Here is what you do. In the morning at breakfast, think, "Tonight will be a good chili night!" Retrieve about a pound of dried beans, red or black would be best, from your cupboard. Possibly they are in a bag slumped behind the oatmeal container. Soak them all day in a whole bunch of water; it should cover the beans at all times and the beans will swell.

About an hour and a half before dinner, drain the beans and cover them again with water, and cook them until they seem done. This will be at least 40 minutes. Meanwhile, heat up your cast-iron Dutch oven. You don't have one? Ask for one for Christmas. I use mine three times a week, at least. In the mean time, a big pot will do just fine. Put a little olive oil in. Dice an onion and add it to the hot oil. Celery or carrot is nice if you have it. If only I had had one fresh jalapeno (take out the seeds if you're going for moderate heat) and a fresh green pepper last time I made it, alas. Add a couple tablespoons chili powder, a teaspoon of cumin if you like that. I do. Coriander? Another possibility. A little cocoa powder adds depth, and a blob of jarred mole will add depth as well as a more complex heat. That would probably already have a touch of chocolate. And if you don't demand depth or complexity from your chili, I can only say--how sad for you. Saute the vegetables and spices until soft, 5-7 minutes.

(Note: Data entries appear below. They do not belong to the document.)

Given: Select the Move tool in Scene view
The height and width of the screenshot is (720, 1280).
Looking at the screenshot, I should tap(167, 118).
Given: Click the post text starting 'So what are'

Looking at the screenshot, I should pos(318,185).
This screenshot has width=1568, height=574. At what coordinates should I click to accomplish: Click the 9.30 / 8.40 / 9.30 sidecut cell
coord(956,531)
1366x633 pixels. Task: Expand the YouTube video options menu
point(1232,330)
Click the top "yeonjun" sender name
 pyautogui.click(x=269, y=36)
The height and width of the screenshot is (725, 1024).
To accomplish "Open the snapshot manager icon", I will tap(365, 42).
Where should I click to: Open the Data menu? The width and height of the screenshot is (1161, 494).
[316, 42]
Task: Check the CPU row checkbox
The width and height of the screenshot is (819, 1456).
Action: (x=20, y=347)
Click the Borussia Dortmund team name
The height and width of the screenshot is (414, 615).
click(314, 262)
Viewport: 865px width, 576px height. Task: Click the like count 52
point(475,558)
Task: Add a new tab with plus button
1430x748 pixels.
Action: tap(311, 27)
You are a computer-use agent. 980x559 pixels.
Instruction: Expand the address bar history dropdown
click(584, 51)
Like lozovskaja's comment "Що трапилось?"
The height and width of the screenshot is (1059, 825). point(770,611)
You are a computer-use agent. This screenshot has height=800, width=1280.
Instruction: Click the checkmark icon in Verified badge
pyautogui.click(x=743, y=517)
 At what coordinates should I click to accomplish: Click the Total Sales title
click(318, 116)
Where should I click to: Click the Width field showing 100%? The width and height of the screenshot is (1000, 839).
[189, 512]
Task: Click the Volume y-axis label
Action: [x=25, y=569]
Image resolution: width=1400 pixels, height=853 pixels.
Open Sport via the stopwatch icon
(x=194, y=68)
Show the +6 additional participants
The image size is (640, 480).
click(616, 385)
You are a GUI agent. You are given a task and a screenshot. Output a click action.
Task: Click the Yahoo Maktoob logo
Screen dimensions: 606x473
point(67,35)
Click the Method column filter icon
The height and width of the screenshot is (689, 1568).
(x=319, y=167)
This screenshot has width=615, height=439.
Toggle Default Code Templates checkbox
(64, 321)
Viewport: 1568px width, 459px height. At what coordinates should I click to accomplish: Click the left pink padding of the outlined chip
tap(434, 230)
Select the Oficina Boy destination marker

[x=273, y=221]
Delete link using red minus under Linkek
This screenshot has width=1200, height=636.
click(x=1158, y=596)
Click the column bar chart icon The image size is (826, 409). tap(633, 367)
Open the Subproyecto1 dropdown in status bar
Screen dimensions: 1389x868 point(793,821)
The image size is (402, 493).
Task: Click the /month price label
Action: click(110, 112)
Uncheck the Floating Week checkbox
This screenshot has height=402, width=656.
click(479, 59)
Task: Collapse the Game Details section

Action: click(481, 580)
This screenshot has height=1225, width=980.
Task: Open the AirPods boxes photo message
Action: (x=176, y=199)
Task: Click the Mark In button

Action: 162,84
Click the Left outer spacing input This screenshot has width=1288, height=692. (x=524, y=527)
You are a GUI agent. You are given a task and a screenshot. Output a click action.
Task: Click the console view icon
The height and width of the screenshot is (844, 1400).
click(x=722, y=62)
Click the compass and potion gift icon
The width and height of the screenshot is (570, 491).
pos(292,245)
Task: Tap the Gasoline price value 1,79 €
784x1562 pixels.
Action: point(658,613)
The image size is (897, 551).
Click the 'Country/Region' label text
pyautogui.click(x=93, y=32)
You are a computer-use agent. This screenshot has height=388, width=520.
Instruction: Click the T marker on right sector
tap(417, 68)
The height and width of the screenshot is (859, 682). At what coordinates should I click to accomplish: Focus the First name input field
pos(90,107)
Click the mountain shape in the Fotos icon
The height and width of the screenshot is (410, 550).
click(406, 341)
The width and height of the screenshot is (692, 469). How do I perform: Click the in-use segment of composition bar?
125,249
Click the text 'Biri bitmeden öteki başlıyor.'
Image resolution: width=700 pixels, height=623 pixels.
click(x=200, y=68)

Drain the beans when they're done and add them along with a can or two of diced tomatoes, tomato paste if you love that tomato flavor, which my husband doesn't, and some corn, perhaps, especially if you're cooking black beans. Corn is controversial in my family. A chipotle in adobo sauce would be daring, wouldn't it? Now might be a good chance to get rid of one of those cans of dull beer that lurk unwanted in your fridge, something like that Shiner Bock from your friends who developed a taste for it at Rice University (Hi, Bob and Nikkola!). So just open the can and pour some in. Let the chili simmer gently for 30 minutes or more. Cornbread and a salad top off this simple meal. It is frighteningly easy to make cornbread, please don't even tell me that you buy it.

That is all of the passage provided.